In my last entry I didn't mention one of the things that's arguably foremost on my mind at the moment. Basically, Dad's potentially moving to South Korea for a year. Not Mum, not Sasha. Just Dad.

Dad's applied for a job, y'see. He's applied for a few jobs over the last year, and got a few short-term jobs; but the fact is that he's over the Fatal Fifty mark, and despite being an excellent teacher and having every relevant qualification, NZ employers aren't...employing him.

But this particular South Korean company do regular intakes of ESOL teachers for one-year positions, and Dad's interested. He would be leaving Mum and Sasha; but they don't want to uproot Sasha from school, and Mum needs to stay near Nana. Besides, Mum and Dad just bought a house in Dunedin — it would be ridiculous to up and move again so early, especially when he'd only be in Korea for a year. Neither of them want to do this, but it might be the best option.
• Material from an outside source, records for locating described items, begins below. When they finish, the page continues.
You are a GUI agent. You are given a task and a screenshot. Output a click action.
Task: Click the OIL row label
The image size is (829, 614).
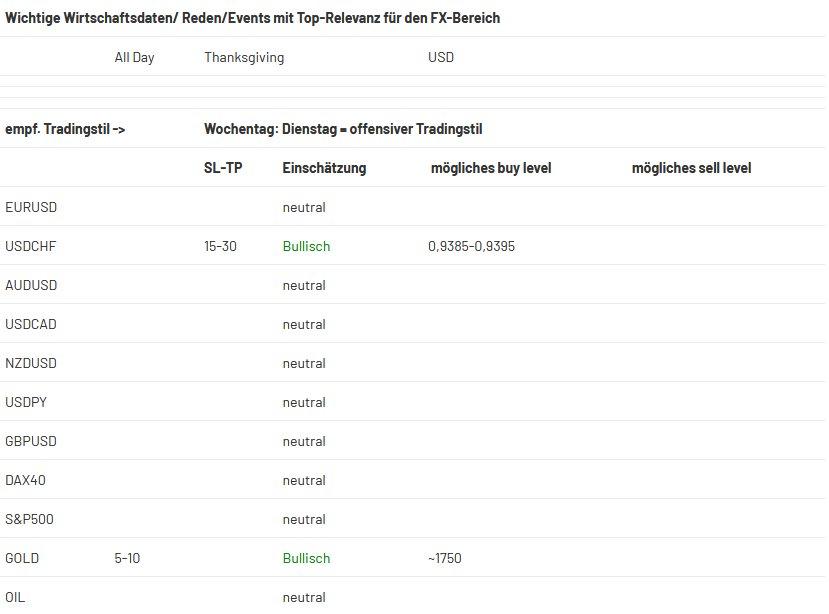pos(15,598)
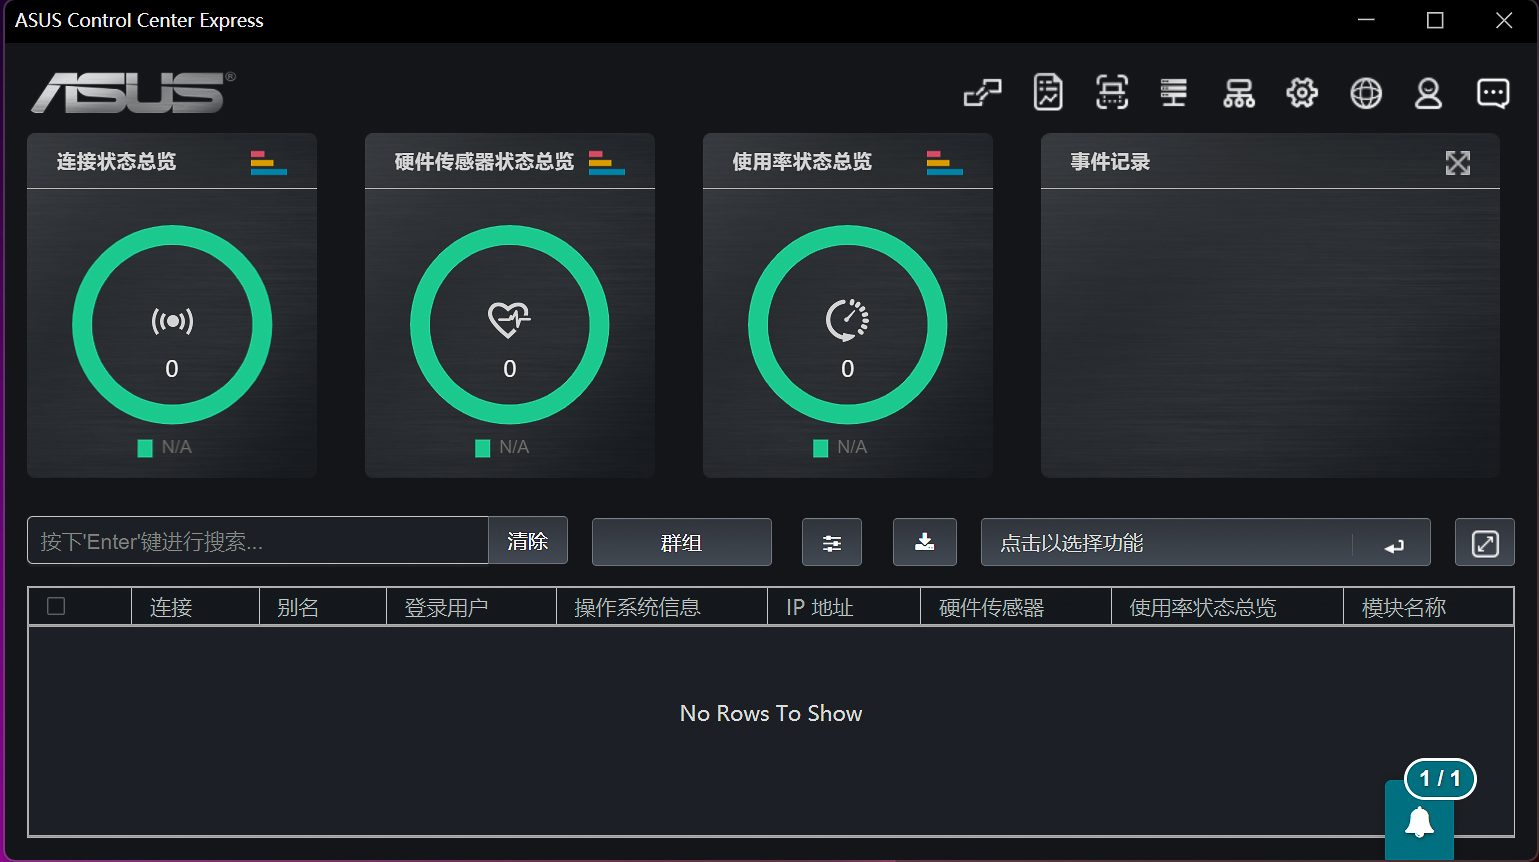Expand the device table with bottom-right icon
Viewport: 1539px width, 862px height.
[x=1484, y=542]
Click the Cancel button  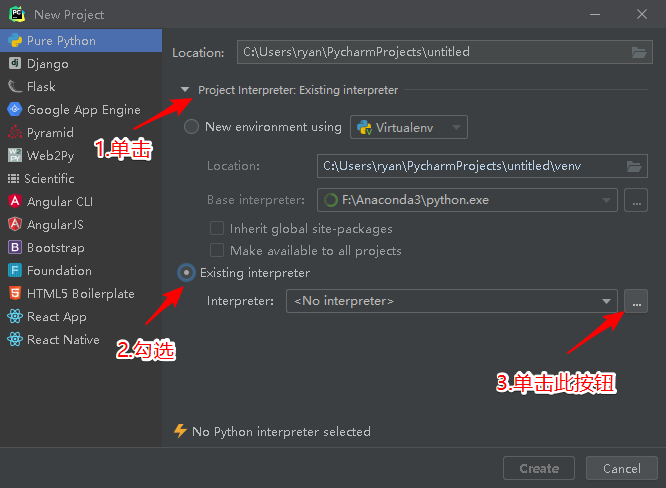tap(622, 468)
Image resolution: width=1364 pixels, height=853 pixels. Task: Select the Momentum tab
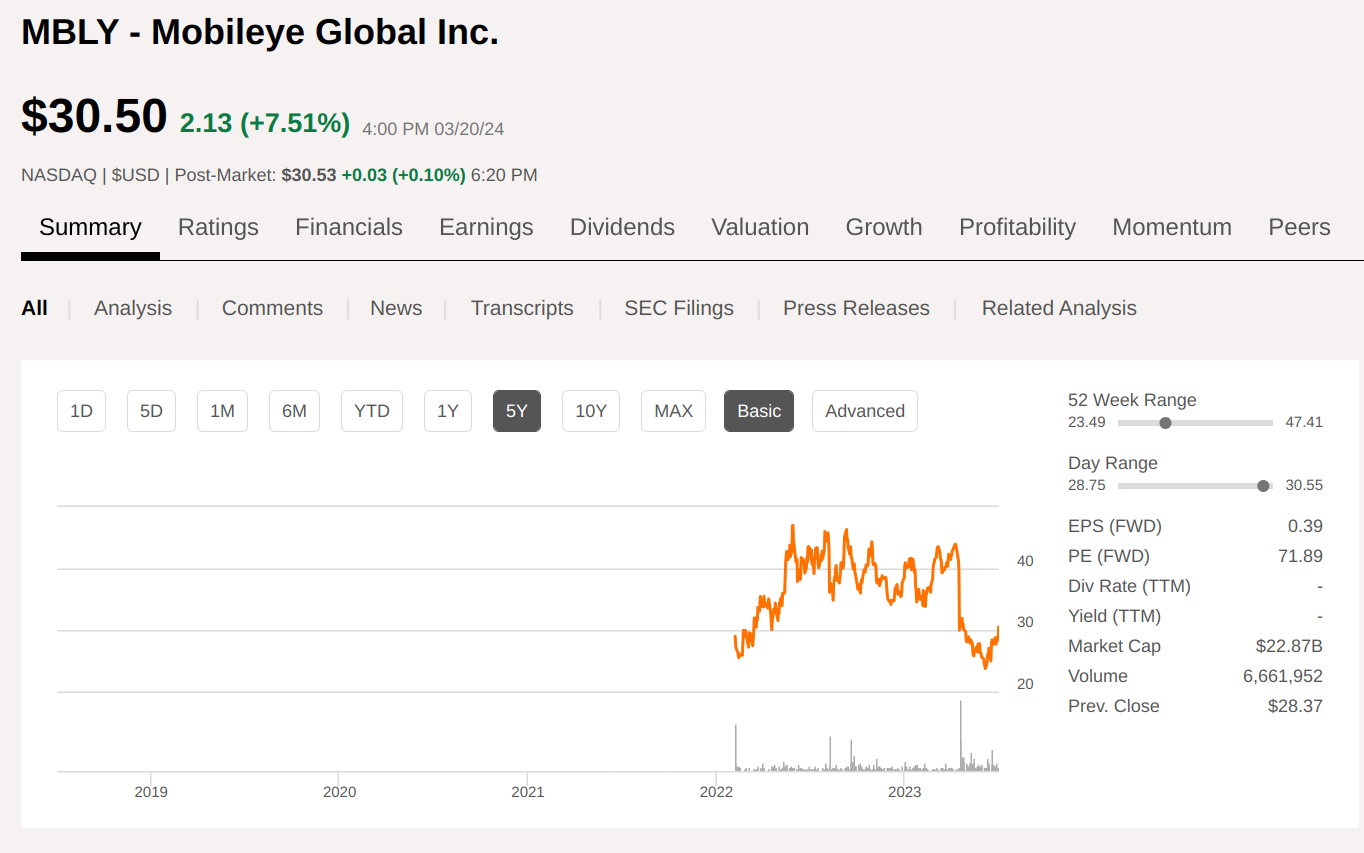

To think I was upset when they moved to Dunedin, because I wouldn't be able to see them as often. Trips to the South Island I can occasionally afford. Korea... I'm guessing never.
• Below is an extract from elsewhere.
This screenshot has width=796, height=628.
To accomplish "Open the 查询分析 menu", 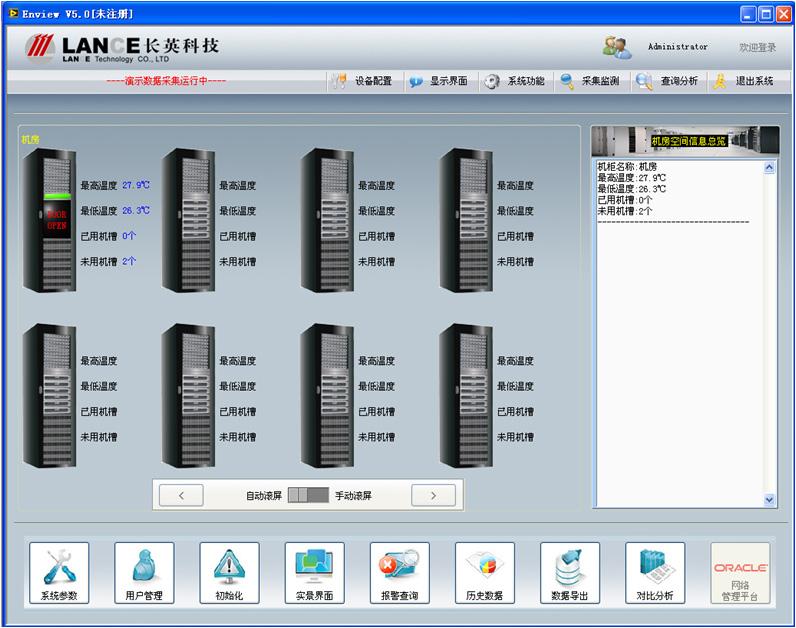I will pos(668,82).
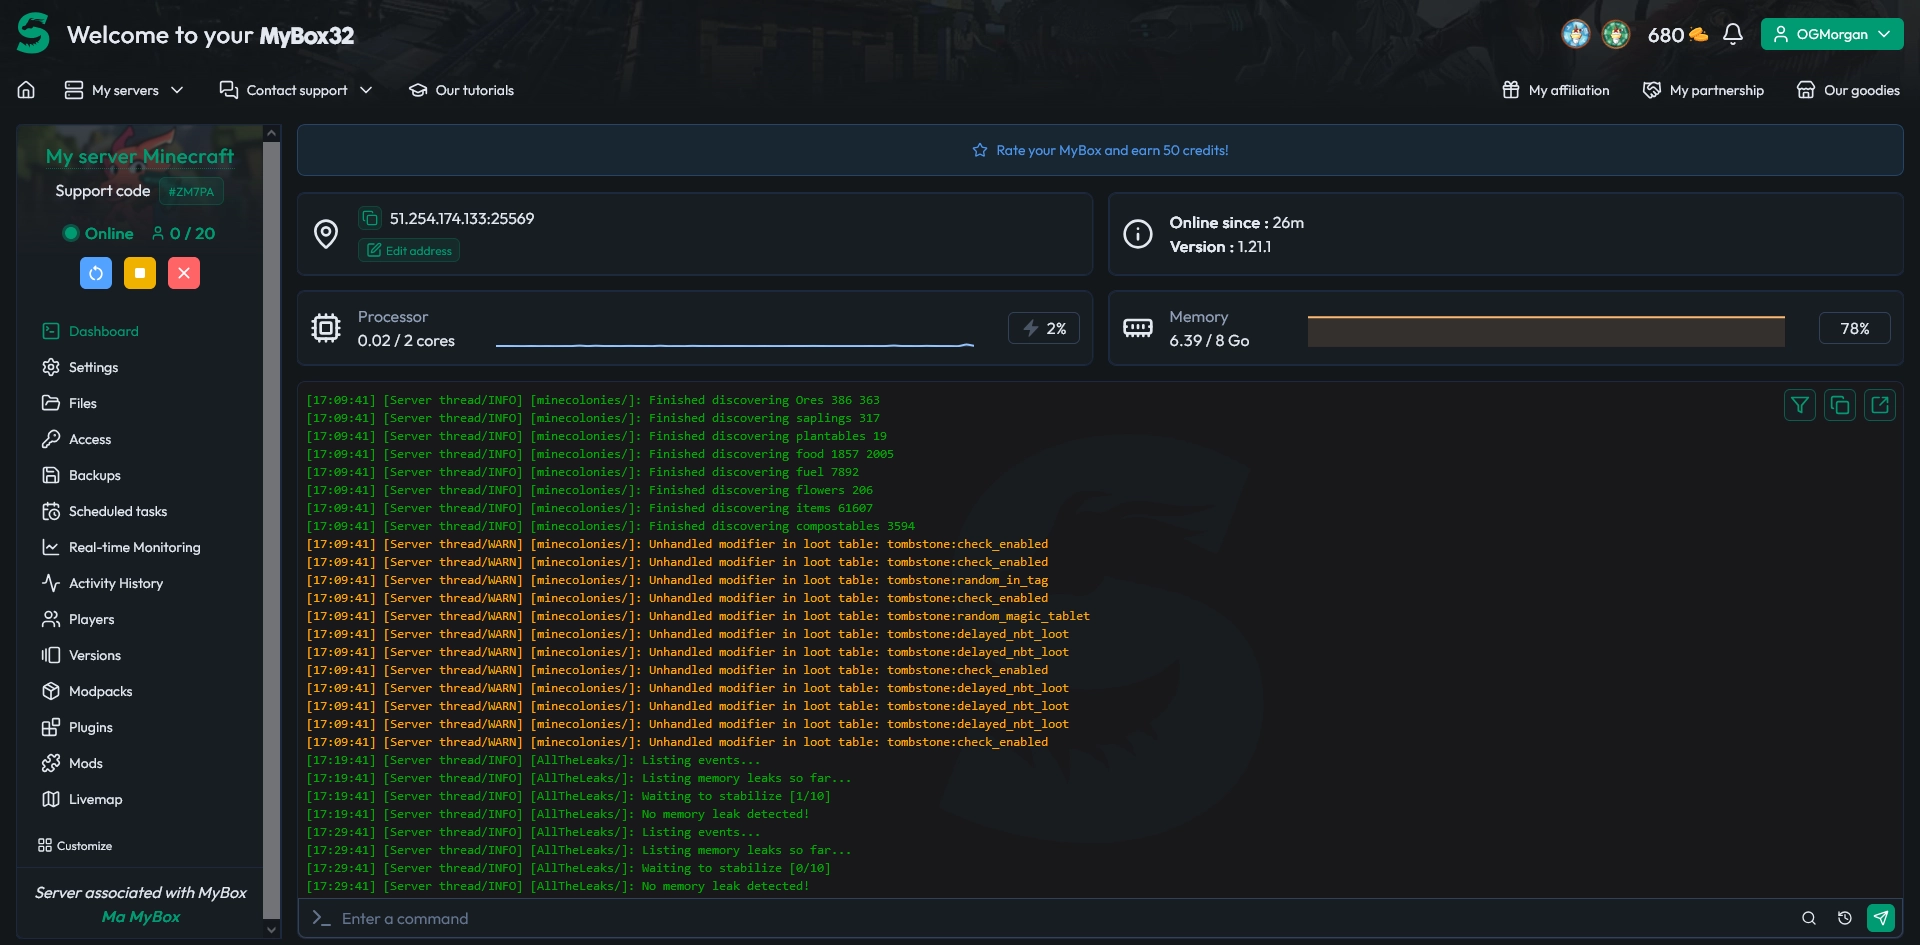Screen dimensions: 1920x945
Task: Copy the server IP address icon
Action: click(x=370, y=218)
I don't like the thought of Mum and Dad being apart for a year. And Sasha's turning 13 this year; that's an important/formative year for a father not to spend with his son, not to see him for a year when he's used to seeing him every day.

It's probably the best option. Dad would be earning again, working full-time at a job he loves, in a country he loves, with people he has a track record of getting on really well with.

Mum's thinking of coming up for a visit in June, and I was planning to take a trip down to Dunedin later in the year. But if I see Mum in June, and Dad won't even be there when I go down — what's the point?

The other thing is how soon it is: July. That's only a month away. If Dad goes then, I might not even see him again for more than a year. I don't think I'm that close to my Dad, but a year... I love him, he's so supportive, I care so much about him and I don't want not to see him or be able to talk to him for a year. A year. I don't like the thought of him being in a different country from the rest of us.

3 comments:

Anonymous said...

Wow, your dad's going to Korea... That's huge news! The webpage I have said is mine actually isn't. It's something your dad might enjoy, though. I was vaguely thinking of going somewhere exotic to teach ESOL, but I'll see how your dad finds it before I make any major decisions :)

Jo said...

Hey Ruth,

I found your blog from Darcy's page. Just a note I'm in Sth Korea doing the English thing. Your Dad needs to be careful - lot of dodgy private institutes. Tell him to look at Dave's ESL cafe ... google it - it'll come up. That's where us ESL saves communicate.

Jo said...

Some just don't pay you, put you in bad accomodation - allsorts of dodgy dealings. I'm at a public school which eliminates a lot of the risk - but even then we have our moments with the education board. If he can get into public schools it's better hours and conditions (generally speaking).